◆ Dataset records
────────────────

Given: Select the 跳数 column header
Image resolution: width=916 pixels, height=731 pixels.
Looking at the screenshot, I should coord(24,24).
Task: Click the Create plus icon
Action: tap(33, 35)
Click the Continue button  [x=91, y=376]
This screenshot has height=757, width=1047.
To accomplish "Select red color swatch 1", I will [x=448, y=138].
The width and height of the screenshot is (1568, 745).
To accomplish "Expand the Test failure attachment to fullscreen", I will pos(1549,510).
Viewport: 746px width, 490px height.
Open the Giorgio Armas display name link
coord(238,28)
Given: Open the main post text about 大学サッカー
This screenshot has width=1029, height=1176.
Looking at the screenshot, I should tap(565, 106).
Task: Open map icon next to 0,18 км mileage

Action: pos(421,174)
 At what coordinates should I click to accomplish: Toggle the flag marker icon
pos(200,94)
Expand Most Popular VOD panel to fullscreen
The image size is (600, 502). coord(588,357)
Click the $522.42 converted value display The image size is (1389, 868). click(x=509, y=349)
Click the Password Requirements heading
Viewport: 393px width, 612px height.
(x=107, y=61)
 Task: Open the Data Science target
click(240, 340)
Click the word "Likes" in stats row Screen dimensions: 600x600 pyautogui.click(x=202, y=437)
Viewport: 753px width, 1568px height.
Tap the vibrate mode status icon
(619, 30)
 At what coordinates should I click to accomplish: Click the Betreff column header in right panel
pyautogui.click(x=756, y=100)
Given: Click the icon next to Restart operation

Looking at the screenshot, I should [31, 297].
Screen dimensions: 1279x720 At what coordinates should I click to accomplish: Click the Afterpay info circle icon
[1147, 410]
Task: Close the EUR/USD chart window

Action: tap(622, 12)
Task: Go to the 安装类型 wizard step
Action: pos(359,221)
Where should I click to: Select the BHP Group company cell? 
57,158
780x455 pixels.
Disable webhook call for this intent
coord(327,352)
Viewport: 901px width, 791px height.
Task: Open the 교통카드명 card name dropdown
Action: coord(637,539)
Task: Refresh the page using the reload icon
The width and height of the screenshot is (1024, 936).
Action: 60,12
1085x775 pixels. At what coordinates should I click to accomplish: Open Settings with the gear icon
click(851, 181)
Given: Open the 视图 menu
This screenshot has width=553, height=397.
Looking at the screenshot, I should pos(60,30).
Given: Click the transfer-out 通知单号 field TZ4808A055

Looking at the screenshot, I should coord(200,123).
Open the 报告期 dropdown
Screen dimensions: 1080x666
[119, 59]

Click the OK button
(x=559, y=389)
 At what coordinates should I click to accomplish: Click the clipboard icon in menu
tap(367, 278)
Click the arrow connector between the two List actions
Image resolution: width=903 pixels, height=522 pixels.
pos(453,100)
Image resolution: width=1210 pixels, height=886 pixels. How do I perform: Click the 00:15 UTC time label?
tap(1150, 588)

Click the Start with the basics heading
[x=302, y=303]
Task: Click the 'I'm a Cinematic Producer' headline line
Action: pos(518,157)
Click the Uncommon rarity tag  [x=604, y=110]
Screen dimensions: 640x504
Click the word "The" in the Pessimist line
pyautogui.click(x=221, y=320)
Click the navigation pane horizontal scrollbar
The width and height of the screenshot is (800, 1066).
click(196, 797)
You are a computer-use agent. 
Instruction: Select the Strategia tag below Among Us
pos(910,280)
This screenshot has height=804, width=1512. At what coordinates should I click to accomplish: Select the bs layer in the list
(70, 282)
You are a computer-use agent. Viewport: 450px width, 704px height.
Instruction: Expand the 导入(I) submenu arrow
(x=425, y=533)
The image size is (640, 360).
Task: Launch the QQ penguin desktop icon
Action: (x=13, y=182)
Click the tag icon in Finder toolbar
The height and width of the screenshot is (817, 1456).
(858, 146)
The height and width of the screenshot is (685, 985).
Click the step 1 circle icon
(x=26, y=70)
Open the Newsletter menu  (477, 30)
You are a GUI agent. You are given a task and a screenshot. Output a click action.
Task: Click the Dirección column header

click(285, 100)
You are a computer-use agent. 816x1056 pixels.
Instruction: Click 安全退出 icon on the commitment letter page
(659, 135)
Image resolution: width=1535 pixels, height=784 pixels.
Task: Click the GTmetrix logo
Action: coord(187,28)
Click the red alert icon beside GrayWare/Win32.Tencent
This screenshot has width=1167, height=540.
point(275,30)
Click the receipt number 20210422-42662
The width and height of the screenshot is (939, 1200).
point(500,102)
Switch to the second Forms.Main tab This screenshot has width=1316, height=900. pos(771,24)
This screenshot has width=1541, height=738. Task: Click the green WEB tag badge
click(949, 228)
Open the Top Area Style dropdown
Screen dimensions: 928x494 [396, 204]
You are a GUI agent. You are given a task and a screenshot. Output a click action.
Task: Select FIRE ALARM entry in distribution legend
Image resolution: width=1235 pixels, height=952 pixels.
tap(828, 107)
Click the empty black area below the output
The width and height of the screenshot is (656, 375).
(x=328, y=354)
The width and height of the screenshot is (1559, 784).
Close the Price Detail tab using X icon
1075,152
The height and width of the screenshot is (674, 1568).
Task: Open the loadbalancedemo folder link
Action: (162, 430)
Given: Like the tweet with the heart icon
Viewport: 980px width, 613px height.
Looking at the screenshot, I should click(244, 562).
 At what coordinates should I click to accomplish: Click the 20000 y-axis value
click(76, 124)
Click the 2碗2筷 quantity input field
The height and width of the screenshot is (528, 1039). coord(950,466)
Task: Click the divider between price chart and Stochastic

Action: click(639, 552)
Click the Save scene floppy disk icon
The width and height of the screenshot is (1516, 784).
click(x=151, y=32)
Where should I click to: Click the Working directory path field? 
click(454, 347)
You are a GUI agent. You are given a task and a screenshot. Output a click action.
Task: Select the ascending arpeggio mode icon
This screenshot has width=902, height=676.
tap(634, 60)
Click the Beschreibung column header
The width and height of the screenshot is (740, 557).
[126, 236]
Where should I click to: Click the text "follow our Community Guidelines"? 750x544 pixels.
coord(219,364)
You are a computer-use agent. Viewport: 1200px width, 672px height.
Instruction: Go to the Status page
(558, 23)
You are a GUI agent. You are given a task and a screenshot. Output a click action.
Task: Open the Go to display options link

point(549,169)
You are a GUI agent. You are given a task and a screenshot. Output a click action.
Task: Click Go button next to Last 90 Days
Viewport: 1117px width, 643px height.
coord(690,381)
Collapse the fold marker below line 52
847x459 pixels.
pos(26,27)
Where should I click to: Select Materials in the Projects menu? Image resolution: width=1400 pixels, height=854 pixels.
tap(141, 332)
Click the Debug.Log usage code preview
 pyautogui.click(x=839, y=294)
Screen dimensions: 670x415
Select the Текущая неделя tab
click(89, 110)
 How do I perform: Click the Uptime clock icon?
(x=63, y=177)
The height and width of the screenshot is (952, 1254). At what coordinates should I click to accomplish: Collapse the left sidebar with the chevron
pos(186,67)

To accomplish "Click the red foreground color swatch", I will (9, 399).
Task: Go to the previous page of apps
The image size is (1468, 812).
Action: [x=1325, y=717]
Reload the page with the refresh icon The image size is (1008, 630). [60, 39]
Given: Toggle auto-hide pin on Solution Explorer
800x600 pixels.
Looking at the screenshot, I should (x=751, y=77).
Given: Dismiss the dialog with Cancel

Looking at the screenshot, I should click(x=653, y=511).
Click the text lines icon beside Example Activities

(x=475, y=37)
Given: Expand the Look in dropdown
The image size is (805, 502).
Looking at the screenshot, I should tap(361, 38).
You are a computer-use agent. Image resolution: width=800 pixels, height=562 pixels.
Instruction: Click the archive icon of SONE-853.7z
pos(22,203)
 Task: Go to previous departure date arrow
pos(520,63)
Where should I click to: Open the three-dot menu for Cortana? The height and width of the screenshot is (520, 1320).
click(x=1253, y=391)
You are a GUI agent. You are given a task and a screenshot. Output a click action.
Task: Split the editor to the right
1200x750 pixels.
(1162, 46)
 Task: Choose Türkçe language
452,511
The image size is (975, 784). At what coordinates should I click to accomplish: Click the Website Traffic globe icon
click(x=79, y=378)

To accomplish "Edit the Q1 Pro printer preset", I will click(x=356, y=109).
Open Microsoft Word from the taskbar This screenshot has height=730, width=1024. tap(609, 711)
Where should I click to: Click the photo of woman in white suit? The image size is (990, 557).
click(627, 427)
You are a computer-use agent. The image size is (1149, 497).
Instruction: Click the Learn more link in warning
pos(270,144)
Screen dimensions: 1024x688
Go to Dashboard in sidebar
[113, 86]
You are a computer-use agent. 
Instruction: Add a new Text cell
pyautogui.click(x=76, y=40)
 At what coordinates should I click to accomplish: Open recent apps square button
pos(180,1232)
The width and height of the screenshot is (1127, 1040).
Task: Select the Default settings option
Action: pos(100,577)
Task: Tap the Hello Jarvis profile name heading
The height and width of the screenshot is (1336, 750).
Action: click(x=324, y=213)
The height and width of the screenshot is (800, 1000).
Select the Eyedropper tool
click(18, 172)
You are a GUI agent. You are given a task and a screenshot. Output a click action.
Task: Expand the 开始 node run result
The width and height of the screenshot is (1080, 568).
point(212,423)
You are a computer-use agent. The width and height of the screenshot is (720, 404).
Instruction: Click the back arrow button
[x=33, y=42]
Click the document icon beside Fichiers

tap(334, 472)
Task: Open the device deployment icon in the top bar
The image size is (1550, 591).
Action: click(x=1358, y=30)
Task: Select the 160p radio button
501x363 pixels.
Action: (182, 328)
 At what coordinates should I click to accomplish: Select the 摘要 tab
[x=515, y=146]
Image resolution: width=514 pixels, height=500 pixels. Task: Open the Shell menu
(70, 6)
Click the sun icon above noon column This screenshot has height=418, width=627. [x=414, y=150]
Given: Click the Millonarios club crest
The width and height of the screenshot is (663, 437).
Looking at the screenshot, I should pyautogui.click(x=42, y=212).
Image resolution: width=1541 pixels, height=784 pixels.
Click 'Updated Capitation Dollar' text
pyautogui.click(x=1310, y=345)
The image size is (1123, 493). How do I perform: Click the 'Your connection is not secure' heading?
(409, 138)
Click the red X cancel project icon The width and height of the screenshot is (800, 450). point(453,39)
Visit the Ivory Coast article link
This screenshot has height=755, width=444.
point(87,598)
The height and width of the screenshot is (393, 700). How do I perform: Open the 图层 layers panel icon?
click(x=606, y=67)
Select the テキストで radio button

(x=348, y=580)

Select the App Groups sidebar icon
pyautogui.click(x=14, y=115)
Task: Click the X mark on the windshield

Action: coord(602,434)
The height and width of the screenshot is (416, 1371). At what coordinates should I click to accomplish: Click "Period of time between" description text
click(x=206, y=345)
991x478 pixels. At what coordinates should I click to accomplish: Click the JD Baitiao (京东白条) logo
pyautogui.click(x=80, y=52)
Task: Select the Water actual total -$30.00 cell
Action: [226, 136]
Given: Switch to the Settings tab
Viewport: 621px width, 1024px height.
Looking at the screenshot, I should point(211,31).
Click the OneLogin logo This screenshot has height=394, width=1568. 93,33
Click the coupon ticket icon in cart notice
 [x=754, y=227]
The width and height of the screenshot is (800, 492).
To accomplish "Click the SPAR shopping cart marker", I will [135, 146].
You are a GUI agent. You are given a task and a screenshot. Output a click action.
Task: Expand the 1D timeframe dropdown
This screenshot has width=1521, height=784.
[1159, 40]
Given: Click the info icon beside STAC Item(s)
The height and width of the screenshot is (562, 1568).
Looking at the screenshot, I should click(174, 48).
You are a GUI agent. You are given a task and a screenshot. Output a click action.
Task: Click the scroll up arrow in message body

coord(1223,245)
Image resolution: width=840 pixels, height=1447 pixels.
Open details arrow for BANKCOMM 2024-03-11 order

────────────────

◆ Exercise aim
From the first line of the listing above to the line with "The width and height of the screenshot is (1568, 745).", please transcribe each line exactly, both ends included, and nothing beyond that.

◆ Task result
Given: Select the 跳数 column header
Image resolution: width=916 pixels, height=731 pixels.
Looking at the screenshot, I should coord(24,24).
Task: Click the Create plus icon
Action: tap(33, 35)
Click the Continue button  [x=91, y=376]
This screenshot has height=757, width=1047.
To accomplish "Select red color swatch 1", I will [x=448, y=138].
The width and height of the screenshot is (1568, 745).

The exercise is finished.